Le bal des puissants

« La Cinquième Saison » de Christian Ubl

05 AVRIL 2021 | Photos et commentaires Jean Barak

Entre le deuxième et le troisième confinement où, entre autres choses futiles, nos bon maîtres tuent la culture pour la sauver, il y eut quelques interstices à travers lesquels les lumières se sont fugitivement allumées, comme au Théâtre de l’Olivier. Ce 25 mars 2021 Christian Ubl y présentait sa “Cinquième Saison” aux professionnels. Un jour sans doute, le public sera de nouveau autorisé à communier au décours imposé de leur rite laïque, le “mentir vrai”.
En clair, la culture se meurt, mais c’est un phénix qui renaît toujours de ses cendres, le siècle des lucioles que nous avions pris pour la lumière nous éclaire à tout jamais.
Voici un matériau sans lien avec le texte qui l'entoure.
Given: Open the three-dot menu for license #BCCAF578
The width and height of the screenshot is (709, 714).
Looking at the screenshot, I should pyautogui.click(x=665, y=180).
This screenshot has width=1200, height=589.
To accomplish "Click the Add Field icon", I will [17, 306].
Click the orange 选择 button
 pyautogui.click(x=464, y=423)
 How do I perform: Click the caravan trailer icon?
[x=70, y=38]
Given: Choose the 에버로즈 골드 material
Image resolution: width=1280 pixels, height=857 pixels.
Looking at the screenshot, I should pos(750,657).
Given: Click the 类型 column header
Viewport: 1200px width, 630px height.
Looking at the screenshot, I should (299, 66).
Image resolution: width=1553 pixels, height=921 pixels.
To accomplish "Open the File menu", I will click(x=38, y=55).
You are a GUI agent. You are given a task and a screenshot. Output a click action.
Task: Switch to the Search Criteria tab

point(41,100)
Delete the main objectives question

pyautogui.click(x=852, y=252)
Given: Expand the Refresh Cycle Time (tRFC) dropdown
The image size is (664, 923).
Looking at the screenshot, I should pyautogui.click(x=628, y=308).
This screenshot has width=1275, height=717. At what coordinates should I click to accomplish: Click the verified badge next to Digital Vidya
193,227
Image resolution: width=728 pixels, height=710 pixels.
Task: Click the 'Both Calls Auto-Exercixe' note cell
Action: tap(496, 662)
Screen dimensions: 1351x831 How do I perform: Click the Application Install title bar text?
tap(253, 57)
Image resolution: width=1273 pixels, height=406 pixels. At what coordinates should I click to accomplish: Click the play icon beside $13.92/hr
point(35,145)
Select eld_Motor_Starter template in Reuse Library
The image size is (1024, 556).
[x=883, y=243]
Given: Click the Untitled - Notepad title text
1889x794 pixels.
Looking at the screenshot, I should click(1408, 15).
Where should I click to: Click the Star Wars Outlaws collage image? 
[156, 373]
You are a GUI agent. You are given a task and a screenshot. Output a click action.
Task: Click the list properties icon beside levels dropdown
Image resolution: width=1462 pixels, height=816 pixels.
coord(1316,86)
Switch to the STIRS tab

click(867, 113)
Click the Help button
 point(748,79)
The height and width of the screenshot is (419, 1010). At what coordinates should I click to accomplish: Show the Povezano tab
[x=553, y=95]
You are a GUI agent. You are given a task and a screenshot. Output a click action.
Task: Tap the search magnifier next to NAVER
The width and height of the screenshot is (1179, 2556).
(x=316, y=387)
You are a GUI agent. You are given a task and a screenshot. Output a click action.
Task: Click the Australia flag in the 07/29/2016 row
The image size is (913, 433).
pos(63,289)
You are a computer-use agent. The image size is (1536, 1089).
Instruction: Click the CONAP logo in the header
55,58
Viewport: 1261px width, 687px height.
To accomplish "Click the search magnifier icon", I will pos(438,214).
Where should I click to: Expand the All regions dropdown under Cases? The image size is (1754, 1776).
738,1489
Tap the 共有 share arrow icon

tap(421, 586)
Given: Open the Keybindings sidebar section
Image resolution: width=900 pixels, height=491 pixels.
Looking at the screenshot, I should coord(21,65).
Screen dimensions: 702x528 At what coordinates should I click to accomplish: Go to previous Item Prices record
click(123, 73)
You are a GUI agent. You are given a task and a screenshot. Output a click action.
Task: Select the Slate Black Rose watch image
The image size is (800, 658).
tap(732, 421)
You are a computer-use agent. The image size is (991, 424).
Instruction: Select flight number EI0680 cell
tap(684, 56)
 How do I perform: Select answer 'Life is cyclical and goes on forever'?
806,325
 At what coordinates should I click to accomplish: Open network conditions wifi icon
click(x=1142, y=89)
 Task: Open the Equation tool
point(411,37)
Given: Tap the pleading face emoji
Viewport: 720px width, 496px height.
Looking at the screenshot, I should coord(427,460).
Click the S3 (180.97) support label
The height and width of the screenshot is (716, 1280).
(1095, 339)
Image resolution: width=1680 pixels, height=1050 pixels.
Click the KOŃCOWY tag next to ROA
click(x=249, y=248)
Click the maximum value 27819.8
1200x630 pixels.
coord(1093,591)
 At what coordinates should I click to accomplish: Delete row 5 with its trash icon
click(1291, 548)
“There is a crack in everything, that’s how the light gets in”
Leonard Cohen

© Jean Barak

Christian Ubl est un artiste transversal, un touche-à-tout qui a fait irruption par effraction dans le sérail.
Danseur, on l’a vu notamment chez Kelemenis, Abbou Lagraa ou Thomas Lebrun.
Ses pièces ne sont jamais anodines ni anecdotiques, il interroge les failles qui le traversent, éclairant en contre-jour celles qui nous traversent: “LDF en 2019, “langue de feu et lame de fond”, de l’espoir au chaos, le feu et l’eau des printemps arabes. “Still” en 2017, quelle est la place de l’art en Autriche aujourd’hui entre Gustav Klimt et Egon Schiele? Celle de l’identité dans son rapport à la différence:
“A U” en 2015. “Shake It Out” en 2014, les rapports entre le folklore et la culture: y-a-t ‘il une identité européenne? Etc.
Le public est appelé à se masquer pour être filmé, son image sera projetée en fond d’écran, en direct. Un Gentil Organisateur l’invite à se lever, à reproduire ses gestes dans une sorte de “flash Mob”, ça se fait beaucoup, c’est comme si on supprimait le quatrième mur, celui du public. Ca donne l’impression de participer, les gens sont contents. Mais on en voit très vite les limites, c’est un truc efficace pour bousculer le spectateur et l’attraper par la chemise, mais très vite il devra retourner à sa sage place assise de “regardeur”.
Puis les gestes que nous avons imités deviennent une chorégraphie disco comme l’adorent les adolescentes partout où la télévision leur est parvenue. Et puis ça devient une rave party sous acide, mais sans la molécule. C’est frénétique, mais ça dure. Quand vous commencez à vous enfoncer dans votre siège parce que vous n’êtes pas rendu, ça déjante et vous retrouvez le Christian Ubl féroce et sarcastique que vous connaissiez. Ou désespéré.
Inspiré de Bruegel le vieux, le carnaval vous emporte loin du premier degré ringard du début. Qui était peut-être déjà de l’autodérision.
Les masques dansent, c’est le bal des grands de ce monde, on les y reconnait tous, c’est étrange, des danseurs sans visages. Sans le leur en tout cas.
Quand les masques tombent, il y en a un autre dessous, un masque de clown. Vous y reconnaitrez des voiles islamiques, des empereurs romains, des femens à la poitrine juvénile de danseuses, quand le scandale de la beauté d’une poitrine nue est une arme de destruction massive contre la connerie, celles-là mêmes qui avaient mis le feu à Notre Dame de Paris en 2014, et bien d’autre choses encore qui surgiront de quelque repli de votre préconscient assoupi.
Plus que jamais Christian Ubl agace, déroute, bouscule. Ce n’est pas inutile. Au bout du compte, il est égal à lui-même, mais en pire. Il faudra aller voir cette pièce avec ou sans masque, vous savez bien, ceux qui sont inutiles quand il n’y en a plus, on les a jetés, et indispensables quand on en a racheté des millions pour les remplacer. Comme on sait, un masque “périmé” protège moins bien que pas de masque du tout.
Bientôt sans doute, dans quelques mois, après le vaccin -de préférence pas celui qui vous guérit définitivement de la vie- et avant la prochaine pandémie.
Quand j’entends parler de culture, je sors mon protocole sanitaire.